Dépeignant le portrait d’une société paranoïaque, l’auteur, Dennis Kelly, éclabousse tout et déborde de son canevas. Son texte, chaotique et verbal à l’extrême, pose les grands thèmes de la paranoïa dans une grande turbulence et un fracas tonitruant. D’abord, celui d’une menace volatile, multiforme, qui se déplace vers différents objets en fonction des besoins du moment. Jetant leur dévolu sur la nouvelle menace que représente le terrorisme, Francis et Louise , qui glorifient leur père de ses actes contre la menace du pédophile, sont maintenant prêt à s’allier à Mark, lui-même pédophile, dans leur quête de justice. Ensuite, l’attaque comme mode de défense ou la justification de la vengeance.

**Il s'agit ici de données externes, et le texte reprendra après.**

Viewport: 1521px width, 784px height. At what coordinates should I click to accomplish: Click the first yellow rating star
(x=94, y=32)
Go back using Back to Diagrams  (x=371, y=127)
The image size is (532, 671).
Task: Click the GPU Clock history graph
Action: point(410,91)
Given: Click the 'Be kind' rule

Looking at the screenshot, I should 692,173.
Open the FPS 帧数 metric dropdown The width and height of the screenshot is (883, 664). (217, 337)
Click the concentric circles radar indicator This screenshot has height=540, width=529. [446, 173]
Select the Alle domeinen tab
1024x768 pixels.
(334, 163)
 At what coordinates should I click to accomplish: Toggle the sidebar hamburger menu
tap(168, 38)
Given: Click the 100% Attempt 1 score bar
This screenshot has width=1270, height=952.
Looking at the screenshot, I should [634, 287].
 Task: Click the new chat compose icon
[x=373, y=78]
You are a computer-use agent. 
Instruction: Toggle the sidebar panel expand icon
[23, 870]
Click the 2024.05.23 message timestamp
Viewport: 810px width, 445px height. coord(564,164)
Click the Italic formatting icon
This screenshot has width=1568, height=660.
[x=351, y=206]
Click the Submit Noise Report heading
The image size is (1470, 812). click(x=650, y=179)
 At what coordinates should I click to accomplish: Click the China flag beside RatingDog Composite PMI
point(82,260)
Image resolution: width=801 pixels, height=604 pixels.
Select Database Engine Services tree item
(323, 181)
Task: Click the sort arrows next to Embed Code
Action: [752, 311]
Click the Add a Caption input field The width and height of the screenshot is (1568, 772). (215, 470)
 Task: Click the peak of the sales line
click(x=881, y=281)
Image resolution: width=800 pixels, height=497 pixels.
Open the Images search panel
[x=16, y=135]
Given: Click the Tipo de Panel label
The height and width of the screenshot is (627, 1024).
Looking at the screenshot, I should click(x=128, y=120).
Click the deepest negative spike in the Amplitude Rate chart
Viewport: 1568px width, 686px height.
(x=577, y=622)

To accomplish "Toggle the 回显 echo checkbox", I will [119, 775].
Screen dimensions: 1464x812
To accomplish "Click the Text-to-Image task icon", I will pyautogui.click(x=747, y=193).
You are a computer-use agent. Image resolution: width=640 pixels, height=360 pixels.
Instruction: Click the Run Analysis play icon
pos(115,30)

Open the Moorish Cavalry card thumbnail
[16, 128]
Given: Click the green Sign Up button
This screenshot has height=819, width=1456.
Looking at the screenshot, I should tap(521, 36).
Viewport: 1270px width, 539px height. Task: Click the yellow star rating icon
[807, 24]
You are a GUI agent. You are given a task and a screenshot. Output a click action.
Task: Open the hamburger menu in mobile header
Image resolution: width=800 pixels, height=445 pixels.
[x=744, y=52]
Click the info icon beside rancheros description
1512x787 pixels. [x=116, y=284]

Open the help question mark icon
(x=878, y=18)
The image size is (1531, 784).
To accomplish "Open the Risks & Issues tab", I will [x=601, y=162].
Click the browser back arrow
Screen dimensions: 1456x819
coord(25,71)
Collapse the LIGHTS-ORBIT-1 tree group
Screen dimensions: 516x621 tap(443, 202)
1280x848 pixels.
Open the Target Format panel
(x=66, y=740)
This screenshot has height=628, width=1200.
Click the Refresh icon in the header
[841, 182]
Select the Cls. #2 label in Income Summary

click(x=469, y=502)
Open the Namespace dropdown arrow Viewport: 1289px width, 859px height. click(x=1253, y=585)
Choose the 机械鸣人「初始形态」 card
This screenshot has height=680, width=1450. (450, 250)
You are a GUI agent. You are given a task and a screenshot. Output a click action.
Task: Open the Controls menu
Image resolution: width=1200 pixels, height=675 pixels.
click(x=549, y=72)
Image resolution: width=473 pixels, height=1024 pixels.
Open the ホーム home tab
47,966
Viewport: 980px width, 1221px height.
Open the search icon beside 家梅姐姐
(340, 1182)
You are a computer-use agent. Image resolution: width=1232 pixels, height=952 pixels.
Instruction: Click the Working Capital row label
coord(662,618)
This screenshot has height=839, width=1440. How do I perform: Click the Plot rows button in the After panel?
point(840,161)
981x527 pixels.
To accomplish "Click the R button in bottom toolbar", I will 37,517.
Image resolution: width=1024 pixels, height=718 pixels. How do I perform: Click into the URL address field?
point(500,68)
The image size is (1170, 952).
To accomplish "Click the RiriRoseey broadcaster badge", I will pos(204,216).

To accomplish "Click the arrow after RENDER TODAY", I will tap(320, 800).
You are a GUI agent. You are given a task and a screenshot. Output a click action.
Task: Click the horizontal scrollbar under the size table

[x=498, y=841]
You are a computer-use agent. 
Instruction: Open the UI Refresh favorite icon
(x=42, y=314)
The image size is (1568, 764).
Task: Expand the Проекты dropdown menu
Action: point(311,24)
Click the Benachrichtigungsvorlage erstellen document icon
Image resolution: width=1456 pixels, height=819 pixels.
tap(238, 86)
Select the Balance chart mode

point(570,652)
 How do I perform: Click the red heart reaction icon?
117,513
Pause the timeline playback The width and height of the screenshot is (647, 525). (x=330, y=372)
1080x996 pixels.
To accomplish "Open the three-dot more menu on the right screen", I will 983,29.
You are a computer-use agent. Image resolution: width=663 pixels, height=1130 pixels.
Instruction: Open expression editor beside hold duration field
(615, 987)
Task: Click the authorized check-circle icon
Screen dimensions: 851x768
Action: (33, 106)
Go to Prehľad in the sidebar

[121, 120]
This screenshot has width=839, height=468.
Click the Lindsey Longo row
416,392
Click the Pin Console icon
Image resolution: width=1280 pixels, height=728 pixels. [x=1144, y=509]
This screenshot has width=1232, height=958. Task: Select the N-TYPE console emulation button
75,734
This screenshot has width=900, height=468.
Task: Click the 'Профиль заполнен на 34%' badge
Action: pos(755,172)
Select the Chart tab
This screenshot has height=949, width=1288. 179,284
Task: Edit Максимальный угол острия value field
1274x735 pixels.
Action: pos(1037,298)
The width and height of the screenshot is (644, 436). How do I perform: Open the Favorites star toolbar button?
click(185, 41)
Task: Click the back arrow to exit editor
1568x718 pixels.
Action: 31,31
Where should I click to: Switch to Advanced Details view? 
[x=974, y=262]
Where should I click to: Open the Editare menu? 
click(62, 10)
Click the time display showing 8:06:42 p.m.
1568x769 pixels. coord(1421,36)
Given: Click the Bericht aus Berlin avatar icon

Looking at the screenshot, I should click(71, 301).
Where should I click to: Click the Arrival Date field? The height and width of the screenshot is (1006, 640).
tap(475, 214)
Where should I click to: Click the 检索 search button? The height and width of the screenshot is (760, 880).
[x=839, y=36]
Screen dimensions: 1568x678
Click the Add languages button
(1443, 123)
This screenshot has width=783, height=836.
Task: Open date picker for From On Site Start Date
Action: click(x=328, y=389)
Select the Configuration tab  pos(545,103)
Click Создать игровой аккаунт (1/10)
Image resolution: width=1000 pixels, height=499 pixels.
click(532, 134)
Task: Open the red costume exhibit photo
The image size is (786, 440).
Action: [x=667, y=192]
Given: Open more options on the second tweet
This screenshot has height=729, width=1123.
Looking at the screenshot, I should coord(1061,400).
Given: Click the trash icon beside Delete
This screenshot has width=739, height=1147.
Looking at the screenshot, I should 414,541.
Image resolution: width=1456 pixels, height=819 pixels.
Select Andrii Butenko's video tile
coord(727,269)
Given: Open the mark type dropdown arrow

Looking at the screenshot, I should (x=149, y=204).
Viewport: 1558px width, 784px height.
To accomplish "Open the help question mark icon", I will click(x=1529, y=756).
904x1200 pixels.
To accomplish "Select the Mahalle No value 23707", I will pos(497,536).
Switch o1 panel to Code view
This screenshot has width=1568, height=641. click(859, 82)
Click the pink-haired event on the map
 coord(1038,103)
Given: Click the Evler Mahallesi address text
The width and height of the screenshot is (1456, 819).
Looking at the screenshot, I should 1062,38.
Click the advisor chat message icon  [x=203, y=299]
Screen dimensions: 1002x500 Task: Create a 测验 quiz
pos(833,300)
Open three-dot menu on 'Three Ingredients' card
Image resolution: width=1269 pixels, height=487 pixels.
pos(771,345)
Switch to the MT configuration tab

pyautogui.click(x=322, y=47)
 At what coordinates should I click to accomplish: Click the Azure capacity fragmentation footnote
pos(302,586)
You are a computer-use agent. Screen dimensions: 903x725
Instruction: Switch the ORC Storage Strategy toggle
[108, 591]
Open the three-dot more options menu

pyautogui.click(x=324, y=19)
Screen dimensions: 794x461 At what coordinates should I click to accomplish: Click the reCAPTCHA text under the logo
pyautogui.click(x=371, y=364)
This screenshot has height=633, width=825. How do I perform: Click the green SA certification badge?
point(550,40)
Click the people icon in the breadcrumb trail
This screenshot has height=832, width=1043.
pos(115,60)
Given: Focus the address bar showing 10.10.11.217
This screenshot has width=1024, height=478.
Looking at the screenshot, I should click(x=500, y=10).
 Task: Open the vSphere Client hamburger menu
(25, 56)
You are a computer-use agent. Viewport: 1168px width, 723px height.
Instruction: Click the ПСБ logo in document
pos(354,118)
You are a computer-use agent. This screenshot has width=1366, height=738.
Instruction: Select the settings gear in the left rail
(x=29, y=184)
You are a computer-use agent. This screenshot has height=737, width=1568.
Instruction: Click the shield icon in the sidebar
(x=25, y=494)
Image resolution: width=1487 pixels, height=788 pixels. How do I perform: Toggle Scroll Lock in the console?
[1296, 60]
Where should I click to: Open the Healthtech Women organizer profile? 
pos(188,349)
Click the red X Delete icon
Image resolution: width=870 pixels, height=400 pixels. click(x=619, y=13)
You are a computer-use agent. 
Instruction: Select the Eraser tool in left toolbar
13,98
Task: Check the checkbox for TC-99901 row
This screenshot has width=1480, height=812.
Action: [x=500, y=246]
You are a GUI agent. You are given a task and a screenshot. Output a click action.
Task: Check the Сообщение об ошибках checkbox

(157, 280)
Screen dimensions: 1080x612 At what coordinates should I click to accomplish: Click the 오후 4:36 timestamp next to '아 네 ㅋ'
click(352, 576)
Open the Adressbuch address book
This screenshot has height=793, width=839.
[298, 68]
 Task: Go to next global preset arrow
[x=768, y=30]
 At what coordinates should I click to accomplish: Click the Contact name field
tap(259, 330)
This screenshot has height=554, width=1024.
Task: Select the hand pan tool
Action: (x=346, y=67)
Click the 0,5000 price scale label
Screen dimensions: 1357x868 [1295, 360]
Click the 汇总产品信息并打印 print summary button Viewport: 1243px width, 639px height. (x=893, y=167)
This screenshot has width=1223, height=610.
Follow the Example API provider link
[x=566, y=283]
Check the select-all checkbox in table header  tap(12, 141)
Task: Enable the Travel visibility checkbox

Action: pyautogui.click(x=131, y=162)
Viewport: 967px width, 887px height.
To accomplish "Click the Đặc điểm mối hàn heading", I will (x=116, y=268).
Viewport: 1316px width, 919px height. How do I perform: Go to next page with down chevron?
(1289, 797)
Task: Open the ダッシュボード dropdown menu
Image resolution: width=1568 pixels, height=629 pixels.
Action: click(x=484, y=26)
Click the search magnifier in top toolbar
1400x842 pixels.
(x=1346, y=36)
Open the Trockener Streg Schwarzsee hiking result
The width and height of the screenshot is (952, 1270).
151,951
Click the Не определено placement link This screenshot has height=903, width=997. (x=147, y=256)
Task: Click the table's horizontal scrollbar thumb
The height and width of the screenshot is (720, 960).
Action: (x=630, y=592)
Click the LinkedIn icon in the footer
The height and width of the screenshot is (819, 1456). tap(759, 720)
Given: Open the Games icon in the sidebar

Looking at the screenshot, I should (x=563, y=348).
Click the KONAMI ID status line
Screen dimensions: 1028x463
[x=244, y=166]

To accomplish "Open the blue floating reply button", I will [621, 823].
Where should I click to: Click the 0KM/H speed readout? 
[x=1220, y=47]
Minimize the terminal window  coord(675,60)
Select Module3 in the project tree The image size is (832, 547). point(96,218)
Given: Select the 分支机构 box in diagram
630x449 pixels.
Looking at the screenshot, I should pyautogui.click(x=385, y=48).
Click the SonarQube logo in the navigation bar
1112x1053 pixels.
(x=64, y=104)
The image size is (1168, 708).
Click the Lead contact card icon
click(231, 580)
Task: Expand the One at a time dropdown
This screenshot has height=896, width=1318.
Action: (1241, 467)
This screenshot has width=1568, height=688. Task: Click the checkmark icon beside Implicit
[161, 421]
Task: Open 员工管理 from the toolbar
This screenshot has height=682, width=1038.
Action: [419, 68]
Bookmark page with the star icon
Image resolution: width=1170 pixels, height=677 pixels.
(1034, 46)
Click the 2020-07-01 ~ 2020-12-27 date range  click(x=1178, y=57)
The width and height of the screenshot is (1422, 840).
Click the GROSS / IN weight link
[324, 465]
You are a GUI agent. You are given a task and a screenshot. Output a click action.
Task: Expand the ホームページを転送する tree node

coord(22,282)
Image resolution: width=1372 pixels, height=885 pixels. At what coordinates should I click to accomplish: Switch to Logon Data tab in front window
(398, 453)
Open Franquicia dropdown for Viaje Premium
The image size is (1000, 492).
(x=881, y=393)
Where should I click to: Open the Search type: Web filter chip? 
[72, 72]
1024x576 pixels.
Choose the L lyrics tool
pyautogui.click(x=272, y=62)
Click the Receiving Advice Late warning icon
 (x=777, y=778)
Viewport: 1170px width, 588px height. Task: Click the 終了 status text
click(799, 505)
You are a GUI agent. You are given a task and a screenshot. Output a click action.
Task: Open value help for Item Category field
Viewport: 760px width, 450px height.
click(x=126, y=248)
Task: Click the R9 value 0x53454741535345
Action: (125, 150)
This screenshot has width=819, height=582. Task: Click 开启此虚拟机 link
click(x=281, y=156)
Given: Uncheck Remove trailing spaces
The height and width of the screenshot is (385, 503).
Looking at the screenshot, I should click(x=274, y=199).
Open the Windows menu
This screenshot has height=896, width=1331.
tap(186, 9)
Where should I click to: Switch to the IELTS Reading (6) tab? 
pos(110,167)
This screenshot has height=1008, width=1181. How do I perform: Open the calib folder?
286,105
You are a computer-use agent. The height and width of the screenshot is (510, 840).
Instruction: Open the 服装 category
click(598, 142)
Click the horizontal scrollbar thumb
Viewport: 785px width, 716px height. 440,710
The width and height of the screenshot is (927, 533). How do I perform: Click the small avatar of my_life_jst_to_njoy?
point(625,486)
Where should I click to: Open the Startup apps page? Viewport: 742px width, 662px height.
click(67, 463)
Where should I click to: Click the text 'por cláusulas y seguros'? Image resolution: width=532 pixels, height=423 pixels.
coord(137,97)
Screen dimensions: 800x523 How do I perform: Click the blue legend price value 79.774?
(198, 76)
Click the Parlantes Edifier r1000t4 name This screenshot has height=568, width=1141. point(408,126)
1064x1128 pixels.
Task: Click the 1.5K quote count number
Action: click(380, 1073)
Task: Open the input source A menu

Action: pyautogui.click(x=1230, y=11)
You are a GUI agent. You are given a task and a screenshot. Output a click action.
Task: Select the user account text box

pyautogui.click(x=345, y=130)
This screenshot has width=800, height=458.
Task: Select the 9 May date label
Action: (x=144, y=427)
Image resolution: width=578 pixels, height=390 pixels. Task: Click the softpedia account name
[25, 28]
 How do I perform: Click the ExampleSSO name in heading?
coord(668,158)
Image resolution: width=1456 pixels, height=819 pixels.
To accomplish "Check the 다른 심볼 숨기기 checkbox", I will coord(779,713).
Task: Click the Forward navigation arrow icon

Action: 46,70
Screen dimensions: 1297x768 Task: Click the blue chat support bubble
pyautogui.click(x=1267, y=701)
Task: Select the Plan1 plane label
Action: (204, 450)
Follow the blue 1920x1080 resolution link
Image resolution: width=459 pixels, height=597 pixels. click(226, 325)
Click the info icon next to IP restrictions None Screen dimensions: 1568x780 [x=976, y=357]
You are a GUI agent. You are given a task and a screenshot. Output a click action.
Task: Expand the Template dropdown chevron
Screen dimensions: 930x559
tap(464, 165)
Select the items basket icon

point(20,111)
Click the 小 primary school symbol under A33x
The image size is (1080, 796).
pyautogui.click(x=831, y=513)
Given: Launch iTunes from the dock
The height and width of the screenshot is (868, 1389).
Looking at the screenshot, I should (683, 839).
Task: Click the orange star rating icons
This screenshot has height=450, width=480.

Se sentant piégés, assurés d’être parmi les prochaines victimes de ce « terroriste » de quartier, les protagonistes préfèrent attaquer avant d’être attaqués. Ce faisant, ce sont eux qui se transforment en réels tortionnaires, instigateurs d’une violence qui n’est justifiée que par la peur.

Dans la continuité du texte, la mise en scène se veut assez crue et franche, sans détour. Les acteurs s’emparent de la scène de façon assez brutale. Dans une rapidité étourdissante, on attaque les premières répliques avec une rage telle qu’il est plutôt difficile de s’y lier puisqu’elles ne présentent aucune montée dramatique et offrent peu de place à la nuance. Les propos ne réussissent à prendre réellement sens que dans la bouche de Gary, adroitement interprété par Gabriel Szabo qui rend son personnage sympathique. Reynald Robinson l’avait d’ailleurs choisi entre autre pour cette capacité. Dans tout le brouhaha, entre les cris et le chaos, agressés que nous sommes dans cette minuscule salle du Théâtre Prospero, notre regard est attiré vers la lumière de ce jeune homme qui nous raconte sa sensation d’étrangeté dans ce monde et ses tentatives, désespérées, d’adopter le point de vue de l’autre. Il va même jusqu’à comprendre comment on peut aimer un homme comme Oussama Ben Laden.

Ces tentatives de comprendre le point de vue de l’autre ne lui sont cependant pas rendues. Les autres personnages condamnent Gary de façon si instinctive et abrupte qu’ils se coupent de toutes possibilités de dialogue. On ne cherche pas à le comprendre, convaincu d’avance de sa culpabilité. Gary est épié par les « fenêtres qui s’allument une après l’autre » alors que des poubelles viennent d’exploser juste devant lui. Déjà, il sait l’inquisition qui se prépare derrière ces fenêtres. Mais Gary, qui se plaint d’une certaine manière de l’incompréhension qu’on ressent face à lui, ne fait rien pour aider les autres à mieux le comprendre: il adopte des points de vue radicaux et choquants qui mettent les autres d’emblée dans une position défensive face à lui.

À l’instar de son personnage, Dennis Kelly risque aussi de se buter à des réactions défensives en voulant choquer à tout prix. Déconstruisant les procédés théâtraux, élaborant un texte un peu bordélique, utilisant une violence assez crue, l’auteur raconte finalement l’histoire d’un jeune homme qui ne peut pas être réellement vu et entendu à cause de la paranoïa du monde qui l’entoure. Voilà donc le drame dans toute l’affaire.

Mais encore faut-il être capable d’écouter, écouter attentivement, derrière toutes ces agressions que l’on subit comme spectateurs pendant cette pièce, le petit écho de fond qui relate ces souffrances, cette humanité. Finalement, derrière tout ce bruit… on la décerne cette souffrance. Mais, n’est-ce pas beaucoup de bruit pour rien?